*Your assignment*. Please quote exactly the lines below from the line containing "The image size is (665, 480)." to the line containing "Given: Select the 2D", both lines included, and nothing else.

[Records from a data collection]

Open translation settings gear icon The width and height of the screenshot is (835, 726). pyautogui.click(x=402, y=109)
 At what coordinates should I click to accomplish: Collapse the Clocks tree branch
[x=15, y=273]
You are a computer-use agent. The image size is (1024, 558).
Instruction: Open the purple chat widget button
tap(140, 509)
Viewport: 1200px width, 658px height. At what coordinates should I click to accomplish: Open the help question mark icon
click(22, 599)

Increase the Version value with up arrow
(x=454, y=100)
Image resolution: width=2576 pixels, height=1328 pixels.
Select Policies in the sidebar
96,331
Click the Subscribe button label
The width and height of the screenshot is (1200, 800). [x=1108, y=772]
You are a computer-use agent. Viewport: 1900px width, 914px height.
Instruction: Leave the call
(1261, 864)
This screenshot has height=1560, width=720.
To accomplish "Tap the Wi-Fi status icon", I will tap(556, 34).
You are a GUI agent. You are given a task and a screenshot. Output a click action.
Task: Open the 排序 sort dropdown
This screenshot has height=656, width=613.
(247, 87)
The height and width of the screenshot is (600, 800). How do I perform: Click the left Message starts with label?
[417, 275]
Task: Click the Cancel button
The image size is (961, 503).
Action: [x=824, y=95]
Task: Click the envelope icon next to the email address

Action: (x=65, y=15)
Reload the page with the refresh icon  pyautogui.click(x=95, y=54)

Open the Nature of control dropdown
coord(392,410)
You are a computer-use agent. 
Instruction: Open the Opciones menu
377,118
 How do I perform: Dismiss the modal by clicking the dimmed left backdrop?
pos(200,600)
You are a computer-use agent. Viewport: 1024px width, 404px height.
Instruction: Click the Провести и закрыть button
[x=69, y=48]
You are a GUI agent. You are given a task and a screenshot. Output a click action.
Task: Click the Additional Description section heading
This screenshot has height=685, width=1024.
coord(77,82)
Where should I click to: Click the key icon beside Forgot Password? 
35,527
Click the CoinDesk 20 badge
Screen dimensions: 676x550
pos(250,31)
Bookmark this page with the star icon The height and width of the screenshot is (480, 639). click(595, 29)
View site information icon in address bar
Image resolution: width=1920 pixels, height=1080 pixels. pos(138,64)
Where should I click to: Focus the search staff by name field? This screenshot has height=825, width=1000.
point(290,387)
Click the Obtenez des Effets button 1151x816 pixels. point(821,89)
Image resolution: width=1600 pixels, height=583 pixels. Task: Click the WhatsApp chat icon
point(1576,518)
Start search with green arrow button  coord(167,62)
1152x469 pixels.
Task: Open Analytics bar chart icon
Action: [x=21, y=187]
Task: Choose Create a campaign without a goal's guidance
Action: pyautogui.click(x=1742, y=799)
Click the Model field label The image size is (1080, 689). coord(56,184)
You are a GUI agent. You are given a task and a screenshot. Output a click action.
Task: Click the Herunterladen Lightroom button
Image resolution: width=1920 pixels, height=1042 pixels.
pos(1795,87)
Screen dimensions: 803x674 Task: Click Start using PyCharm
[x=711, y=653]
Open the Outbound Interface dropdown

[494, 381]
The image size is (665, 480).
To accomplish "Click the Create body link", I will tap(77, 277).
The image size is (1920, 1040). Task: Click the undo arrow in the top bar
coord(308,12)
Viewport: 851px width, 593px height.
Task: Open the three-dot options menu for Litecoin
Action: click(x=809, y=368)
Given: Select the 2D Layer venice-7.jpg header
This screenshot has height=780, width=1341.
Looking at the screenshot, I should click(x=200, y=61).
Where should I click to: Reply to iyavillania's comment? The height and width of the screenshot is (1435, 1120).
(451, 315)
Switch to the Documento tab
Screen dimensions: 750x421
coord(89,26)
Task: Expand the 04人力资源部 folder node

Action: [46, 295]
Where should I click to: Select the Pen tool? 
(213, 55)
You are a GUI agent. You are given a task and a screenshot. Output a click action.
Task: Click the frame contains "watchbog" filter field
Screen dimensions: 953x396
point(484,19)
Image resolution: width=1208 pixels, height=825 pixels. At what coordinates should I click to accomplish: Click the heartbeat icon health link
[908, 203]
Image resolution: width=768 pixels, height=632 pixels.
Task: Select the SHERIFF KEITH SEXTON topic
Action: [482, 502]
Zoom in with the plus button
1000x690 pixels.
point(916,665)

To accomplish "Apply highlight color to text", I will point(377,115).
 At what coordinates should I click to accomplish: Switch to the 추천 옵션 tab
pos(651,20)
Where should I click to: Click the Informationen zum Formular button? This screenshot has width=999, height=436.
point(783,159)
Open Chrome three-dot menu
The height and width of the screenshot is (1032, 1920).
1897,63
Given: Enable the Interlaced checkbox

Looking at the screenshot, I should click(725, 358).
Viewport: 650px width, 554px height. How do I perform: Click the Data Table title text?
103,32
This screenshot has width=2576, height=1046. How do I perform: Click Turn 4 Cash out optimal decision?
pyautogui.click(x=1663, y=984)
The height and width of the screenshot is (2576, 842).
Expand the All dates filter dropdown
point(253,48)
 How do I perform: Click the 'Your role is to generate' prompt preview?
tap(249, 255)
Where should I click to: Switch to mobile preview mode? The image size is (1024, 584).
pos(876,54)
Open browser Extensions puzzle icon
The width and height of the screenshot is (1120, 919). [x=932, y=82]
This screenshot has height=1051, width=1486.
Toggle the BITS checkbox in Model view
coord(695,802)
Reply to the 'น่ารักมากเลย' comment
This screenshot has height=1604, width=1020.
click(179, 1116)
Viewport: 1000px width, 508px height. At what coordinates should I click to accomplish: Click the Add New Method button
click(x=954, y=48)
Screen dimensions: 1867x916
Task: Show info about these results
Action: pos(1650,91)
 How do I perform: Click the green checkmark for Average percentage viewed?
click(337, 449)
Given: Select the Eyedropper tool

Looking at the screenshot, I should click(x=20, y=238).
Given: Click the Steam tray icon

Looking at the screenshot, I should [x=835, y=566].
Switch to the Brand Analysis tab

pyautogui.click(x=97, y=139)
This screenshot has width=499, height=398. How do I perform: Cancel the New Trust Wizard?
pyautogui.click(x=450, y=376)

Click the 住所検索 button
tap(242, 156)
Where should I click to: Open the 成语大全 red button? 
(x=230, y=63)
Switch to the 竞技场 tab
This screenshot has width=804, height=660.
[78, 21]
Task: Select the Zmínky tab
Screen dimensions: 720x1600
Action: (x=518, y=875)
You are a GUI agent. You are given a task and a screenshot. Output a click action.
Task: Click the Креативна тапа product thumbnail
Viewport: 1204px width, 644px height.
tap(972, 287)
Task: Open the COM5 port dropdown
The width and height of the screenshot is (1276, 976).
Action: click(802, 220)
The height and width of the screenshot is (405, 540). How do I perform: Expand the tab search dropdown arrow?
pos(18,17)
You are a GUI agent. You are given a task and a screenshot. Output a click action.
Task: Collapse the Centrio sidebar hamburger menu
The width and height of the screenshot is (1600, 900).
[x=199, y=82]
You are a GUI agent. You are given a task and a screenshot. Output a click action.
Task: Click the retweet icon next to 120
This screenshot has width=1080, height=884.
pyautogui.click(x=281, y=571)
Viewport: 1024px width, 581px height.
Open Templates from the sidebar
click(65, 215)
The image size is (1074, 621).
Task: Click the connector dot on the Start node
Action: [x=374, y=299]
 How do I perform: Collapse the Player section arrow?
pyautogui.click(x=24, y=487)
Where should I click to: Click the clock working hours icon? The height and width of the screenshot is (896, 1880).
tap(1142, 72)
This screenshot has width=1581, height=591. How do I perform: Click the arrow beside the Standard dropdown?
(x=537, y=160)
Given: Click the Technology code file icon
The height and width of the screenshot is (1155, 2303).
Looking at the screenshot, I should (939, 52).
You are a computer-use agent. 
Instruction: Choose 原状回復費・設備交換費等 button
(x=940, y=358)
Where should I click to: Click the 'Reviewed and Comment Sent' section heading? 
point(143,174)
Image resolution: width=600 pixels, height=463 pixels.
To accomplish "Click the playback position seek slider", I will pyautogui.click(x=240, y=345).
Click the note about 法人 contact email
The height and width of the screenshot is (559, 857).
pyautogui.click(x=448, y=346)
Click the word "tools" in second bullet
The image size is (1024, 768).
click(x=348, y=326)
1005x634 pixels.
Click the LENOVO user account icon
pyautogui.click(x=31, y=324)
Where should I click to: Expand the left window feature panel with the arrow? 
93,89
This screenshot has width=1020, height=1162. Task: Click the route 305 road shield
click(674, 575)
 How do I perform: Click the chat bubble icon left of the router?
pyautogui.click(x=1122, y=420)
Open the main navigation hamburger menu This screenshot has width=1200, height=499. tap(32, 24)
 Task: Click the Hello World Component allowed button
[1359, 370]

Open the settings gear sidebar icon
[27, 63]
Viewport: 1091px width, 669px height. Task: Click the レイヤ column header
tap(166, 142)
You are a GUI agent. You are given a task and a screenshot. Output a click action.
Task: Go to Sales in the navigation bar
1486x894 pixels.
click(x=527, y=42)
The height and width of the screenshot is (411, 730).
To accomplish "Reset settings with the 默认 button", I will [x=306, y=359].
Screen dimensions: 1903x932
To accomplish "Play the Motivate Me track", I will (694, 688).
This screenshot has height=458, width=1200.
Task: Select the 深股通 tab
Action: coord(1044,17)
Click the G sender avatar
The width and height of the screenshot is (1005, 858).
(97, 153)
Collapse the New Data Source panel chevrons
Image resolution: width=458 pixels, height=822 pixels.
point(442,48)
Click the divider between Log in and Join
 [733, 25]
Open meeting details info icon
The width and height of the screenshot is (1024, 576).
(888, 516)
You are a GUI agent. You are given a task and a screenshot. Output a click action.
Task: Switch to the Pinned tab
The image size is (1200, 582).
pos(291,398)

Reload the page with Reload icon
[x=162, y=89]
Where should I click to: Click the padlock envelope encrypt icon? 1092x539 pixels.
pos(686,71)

*Finished task*.
The image size is (665, 480).
To accomplish "Click the Create body link", I will tap(77, 277).
The image size is (1920, 1040). Task: Click the undo arrow in the top bar
coord(308,12)
Viewport: 851px width, 593px height.
Task: Open the three-dot options menu for Litecoin
Action: click(x=809, y=368)
Given: Select the 2D Layer venice-7.jpg header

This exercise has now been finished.